Okay, let's say we want to solve the linear system $$A\boldsymbol x=\boldsymbol b \tag2$$ with symmetric positive matrix (s.p.d) $A$. From very basic multidimensional optimization, one knows that if the Hessian $\nabla^2 f(\boldsymbol x) $ of the objective function $f(\boldsymbol x)$ is positive definite $\forall \: \boldsymbol x$, the objective function is globally strictly convex and thus there is only one global minimizer. Let's try to leverage the s.p.d. property of $A$: We aim for an objective function such that $$\nabla^2 f(\boldsymbol x) \overset{!}{=} A. \tag3$$ Again from optimization theory for convex functions, we know that we are at the optimum $\boldsymbol x^\star$ if $\nabla f(\boldsymbol x^\star) = \boldsymbol 0 $. The optimal $\boldsymbol x^\star$ for our problem would be the one that solves the linear system: $$A\boldsymbol x^\star =\boldsymbol b.\tag4$$ We see that this can be enforced by "integrating/solving the PDE" $\nabla^2 f(\boldsymbol x) = A$ and picking the integration constant in a clever way, namely as $-\boldsymbol b$: $$\nabla f(x) = A \boldsymbol x - \boldsymbol b. \label{5} \tag5$$ Again, by clever integration / PDE solve, you can construct the objective function $$f(\boldsymbol x) = \frac12 \boldsymbol x^T A \boldsymbol x - \boldsymbol x^T \boldsymbol b. \tag6$$


Now solving the linear system is equivalent to minimizing $f(\boldsymbol x)$. Again, this is just a motivation. Other ways of arriving at $f(\boldsymbol x)$ could stem from experience or constructing the sort of simplest convex function involving $A, \boldsymbol b$.

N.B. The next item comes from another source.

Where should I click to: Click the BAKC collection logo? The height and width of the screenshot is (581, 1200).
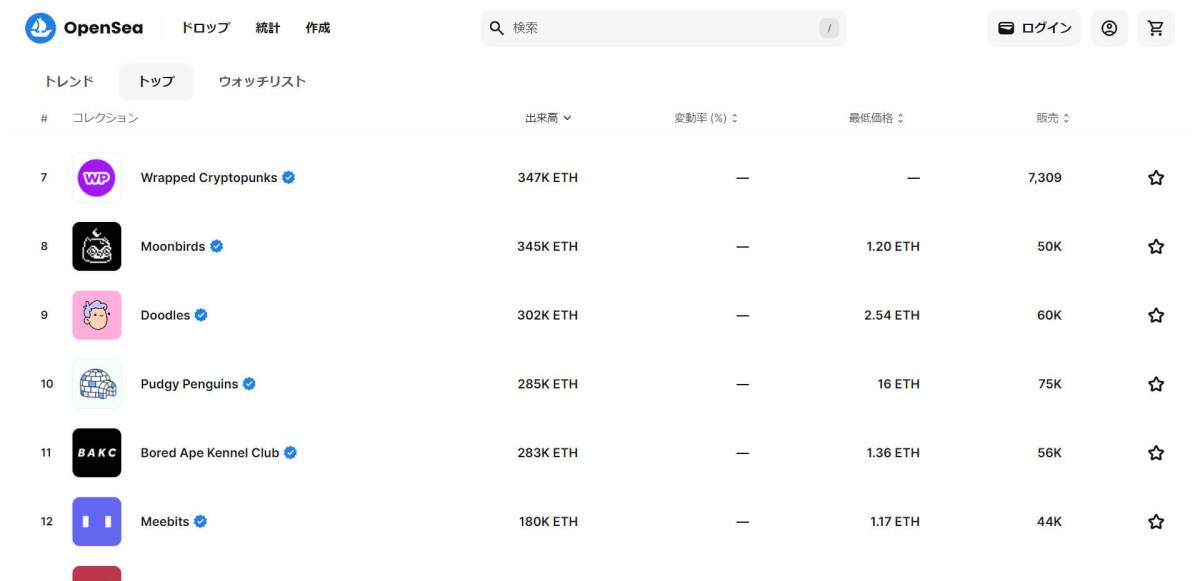97,453
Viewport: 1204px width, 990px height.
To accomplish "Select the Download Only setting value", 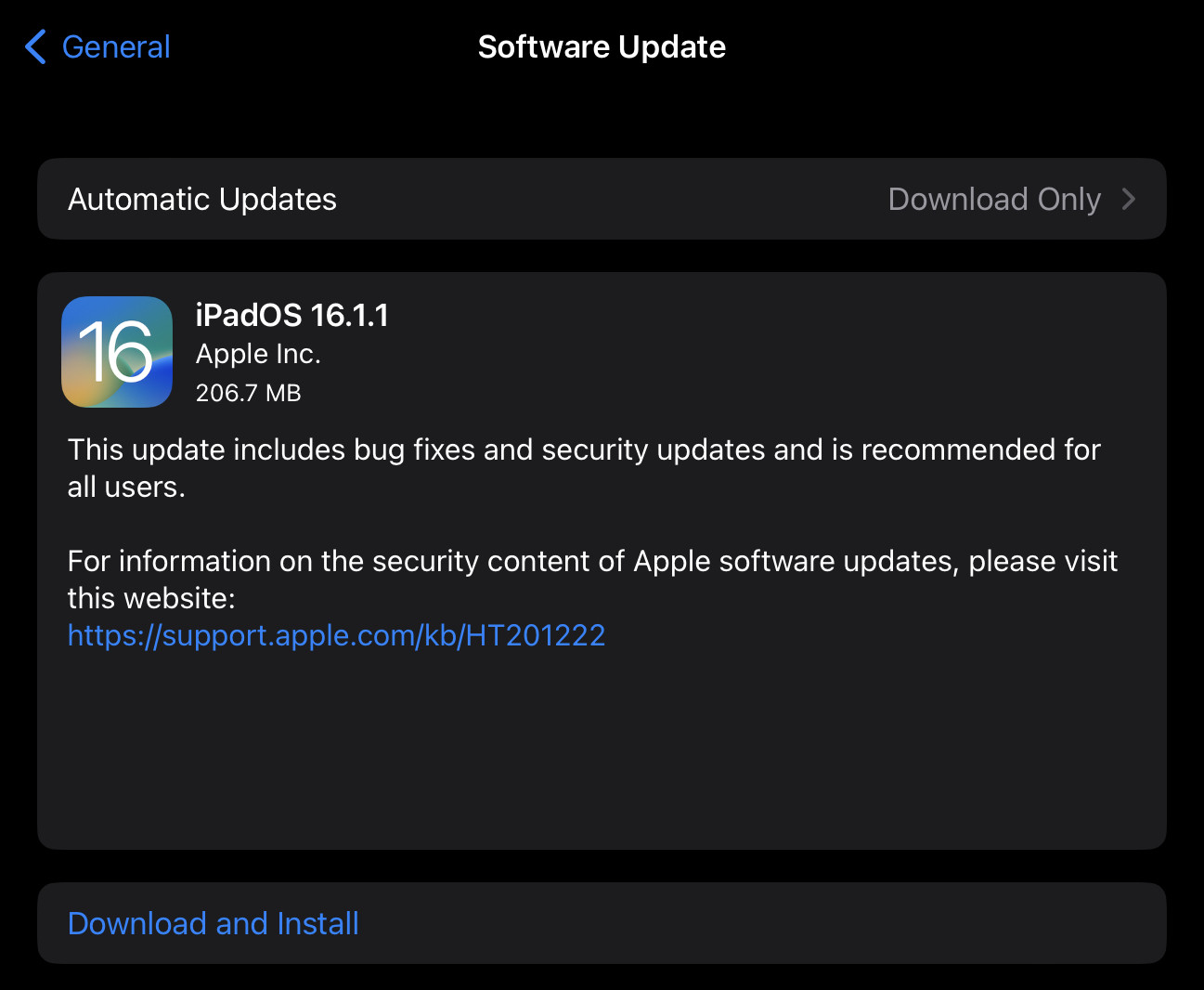I will (994, 199).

Now continue with optimization 101-stuff: The first method you learn in numerical optimization is steepest/gradient descent, which can be slightly more generalized written as $$ \boldsymbol x^{k+1} = \boldsymbol x^k + \alpha \boldsymbol p^{k}. \label{7} \tag7$$ In the case of steepest descent, $$\boldsymbol p^k = -\nabla f (\boldsymbol x^k) \overset{\eqref{5}}{=} -A \boldsymbol x^k + \boldsymbol b =:\boldsymbol r^k. \label{8} \tag8 $$

Now (for actually general) $\boldsymbol p^k \neq \boldsymbol 0 $ the optimal step-length $\alpha$ can be determined by considering $$f\big(\boldsymbol x^{k+1} \big) = f\big(\boldsymbol x^k + \alpha \boldsymbol p^{k}\big) = f\big(\boldsymbol x^k \big) + \alpha \big\langle \boldsymbol p^k , \underbrace{A \boldsymbol x^k -\boldsymbol b}_{=-\boldsymbol r^k} \big\rangle + \frac12 \alpha^2 \big\langle \boldsymbol p^k , A \boldsymbol p^k \big\rangle =: g(\alpha) \label{9}\tag9$$ For fixed $\boldsymbol x^k, \boldsymbol p^k$ this is a scalar, convex, univariate function in $\alpha$ with minimum at $\alpha^\star$ such that $g'(\alpha^\star) = 0$ which is clearly the case when $$\alpha^\star \big(\boldsymbol p^k, \boldsymbol r^k \big) = \frac{ \big \langle \boldsymbol p^k, \boldsymbol r^k \big \rangle }{\big \langle \boldsymbol p^k,A \boldsymbol p^k \big \rangle} \overset{\eqref{8}}{=} \frac{ \big \langle \boldsymbol r^k, \boldsymbol r^k \big \rangle }{\big \langle \boldsymbol r^k,A \boldsymbol r^k \big \rangle}\label{10} \tag{10}$$

Here, you can savely divide by $\big \langle \boldsymbol r^k,A \boldsymbol r^k \big \rangle$ since $A$ is s.p.d. and it is reasonable to assume that you are not yet at the true solution, i.e., $\boldsymbol r^k \neq \boldsymbol 0$ since then you would not perform any update.